(Stored data entries)
--------
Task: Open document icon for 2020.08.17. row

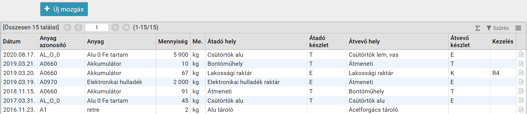Action: click(x=521, y=54)
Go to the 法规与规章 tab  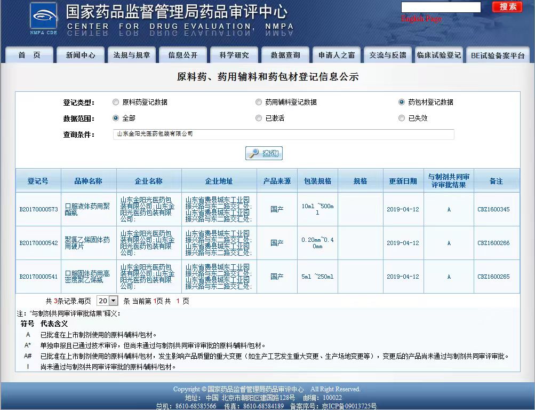(132, 55)
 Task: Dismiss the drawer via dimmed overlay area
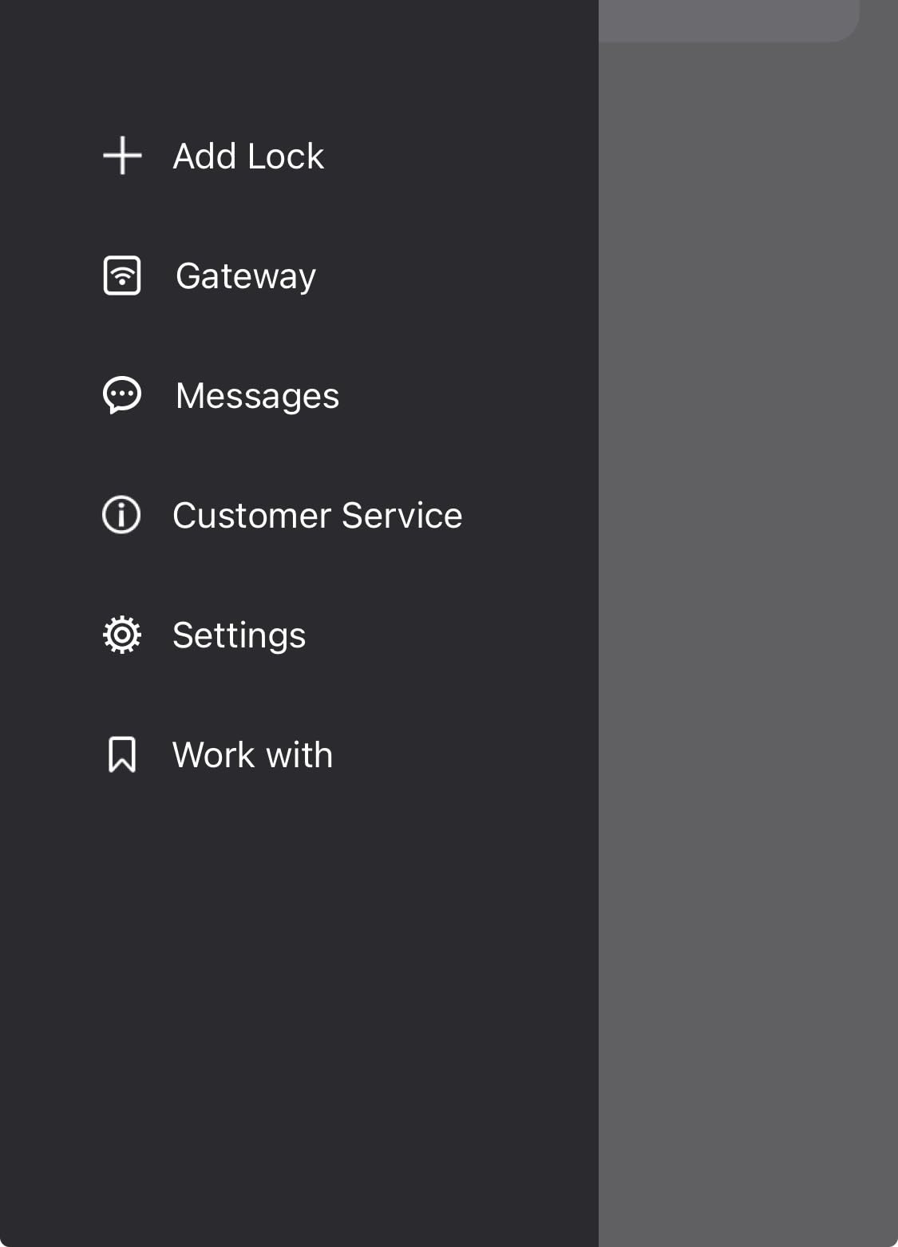(748, 639)
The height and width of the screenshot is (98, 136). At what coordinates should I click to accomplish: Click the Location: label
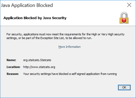pyautogui.click(x=14, y=67)
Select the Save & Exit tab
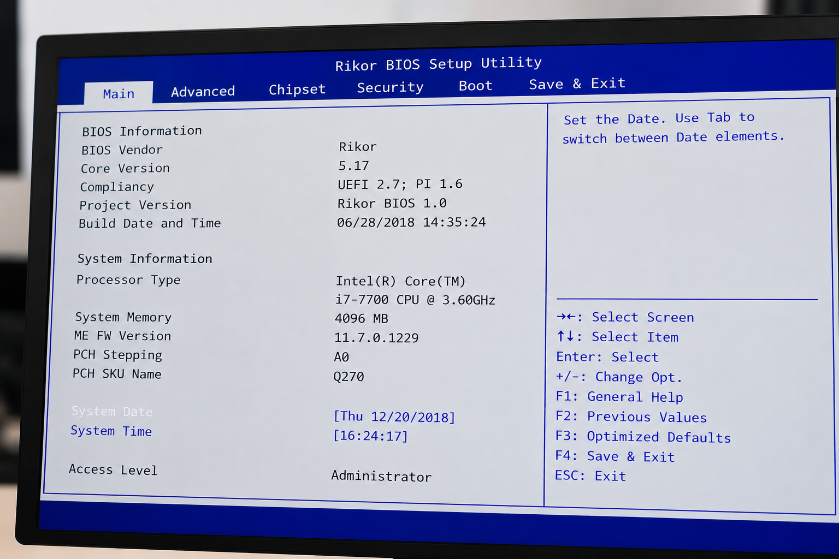 click(577, 84)
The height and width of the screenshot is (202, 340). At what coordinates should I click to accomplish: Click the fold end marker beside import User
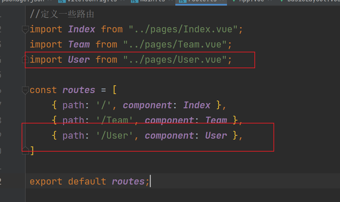[25, 59]
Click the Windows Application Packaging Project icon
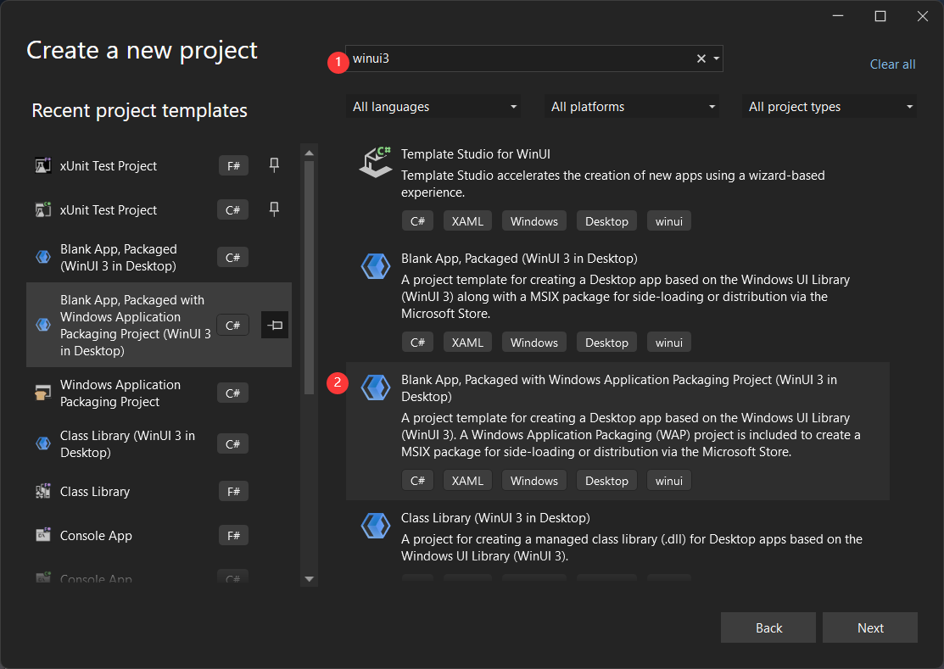 (43, 393)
--------
* [Exercise description]
All lines from the one containing "Select the Save & Exit tab" through the end of the data are to be written out exactly, with nothing added; skip the pictures.

* [Exercise solution]
Select the Save & Exit tab
 click(577, 84)
The height and width of the screenshot is (202, 340). At what coordinates should I click to accomplish: Click the fold end marker beside import User
[25, 59]
Click the Windows Application Packaging Project icon
 (43, 393)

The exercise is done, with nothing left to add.